Changes to the BBC Question Time format mooted by a former BBC honcho would do little to alleviate the programme’s bias, merely expand its sources
Note: this is a longer version of an article first published at The Conservative Woman on 3rd November 2017.
Complaints about the sometimes blatant left-‘liberal’, pro-EU, pro-Green bias of BBC Question Time, in the selection of questions, panels and audiences, are perennial. However, they have recently been given significant backing, at least as far as allegations of the programme’s institutional anti-Brexit bias is concerned, by some old-fashioned investigative journalism.
In summary, since the EU Referendum, Remainer panellists have outnumbered Leaver panellists by nearly 2 to 1, and no fewer than 86% of the panels have been Remainer-dominated.
So it was intriguing to come across this article in The New Statesman by former BBC grandee Roger Mosey, on how the programme format might be changed by its new editor.
In fairness, Mosey was one of the very rare voices at senior level in the BBC, not only to detect its innate metropolitan-‘liberal’ bias but also to go public with admission and criticism of it. It won him plaudits from journalists with no reason to sanitise it.
But his New Statesman article alludes to the bias issue only very obliquely, and the changes it suggests would, in effect, not so much alleviate, much less eliminate, the bias as invite it from a different source, under the guise of improving the quality of the programme’s output.

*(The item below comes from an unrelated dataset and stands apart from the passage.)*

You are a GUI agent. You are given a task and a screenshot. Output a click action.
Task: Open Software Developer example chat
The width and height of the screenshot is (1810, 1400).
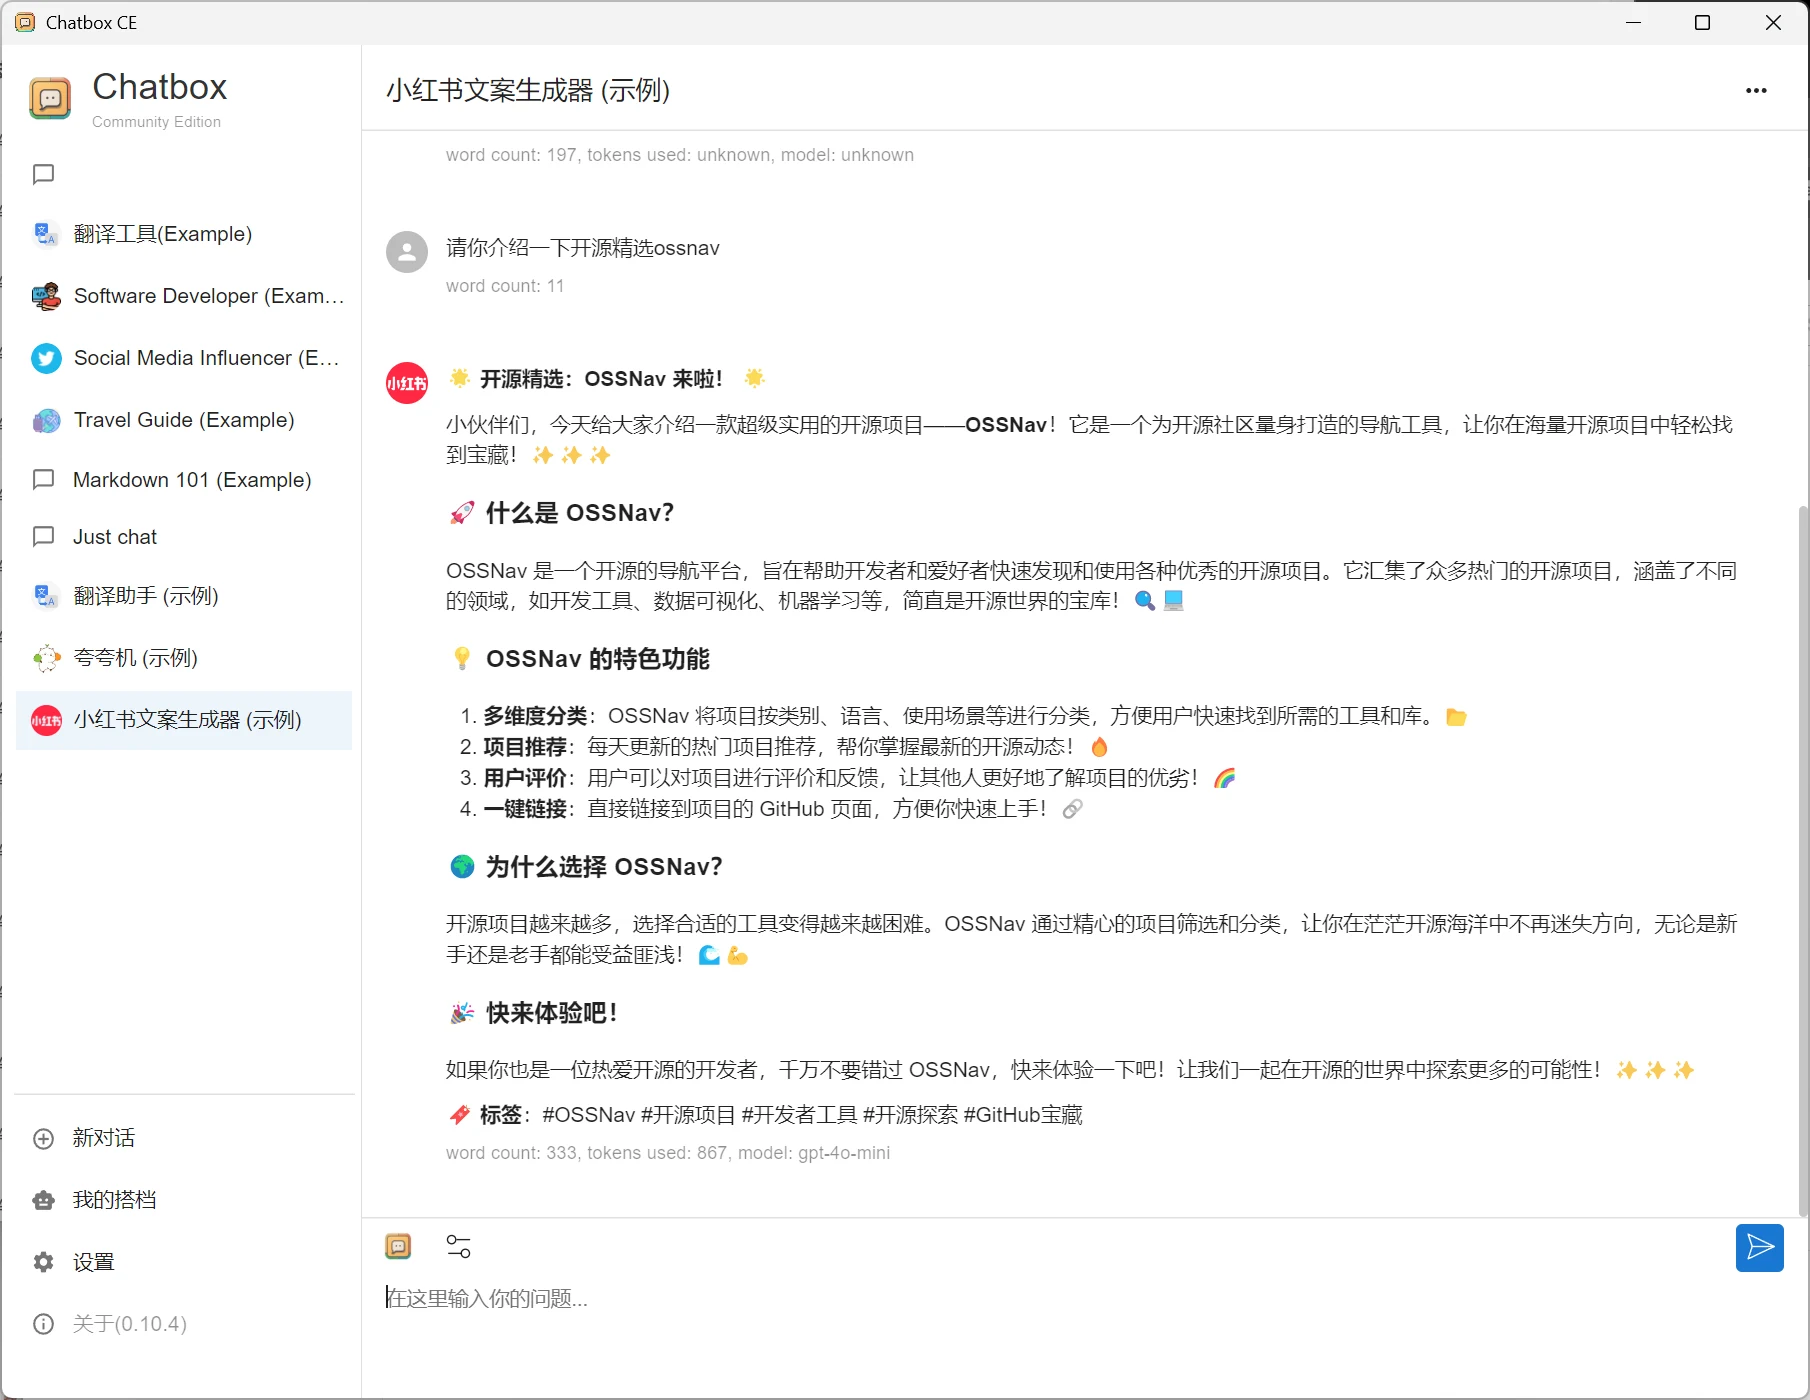coord(208,296)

Briefly, he suggests panels with fewer politicians, largely ignoring those from outside the two main parties, and spending more time on “major topics”: but, significantly, he also favours inviting more experts, academics and scientists “who know their subject inside out”, to explain things more clearly.
There are some glaring flaws with this. Presumably, however, the current BBC – apparently so out of touch with the vast majority of the country that doesn’t inhabit the politico-media bubbles of Westminster, North and West London that it was utterly shocked by the EU Referendum result – would think we non-metropolitan proles would be too dim to notice them.
First, as we’ve had demonstrated to us all too vividly over the past two years especially, but also before that, the so-called “experts” are frequently – and sometimes spectacularly – wrong.
In the early 2000s, the CBI experts harangued us that for the UK not to join the Euro would be a disaster. They were wrong: the true disaster has been near 40% youth unemployment in the Southern Europe’s economies. In 2009, economics expert David Blanchflower predicted 5 million unemployed if UK public spending was cut. He was wrong too.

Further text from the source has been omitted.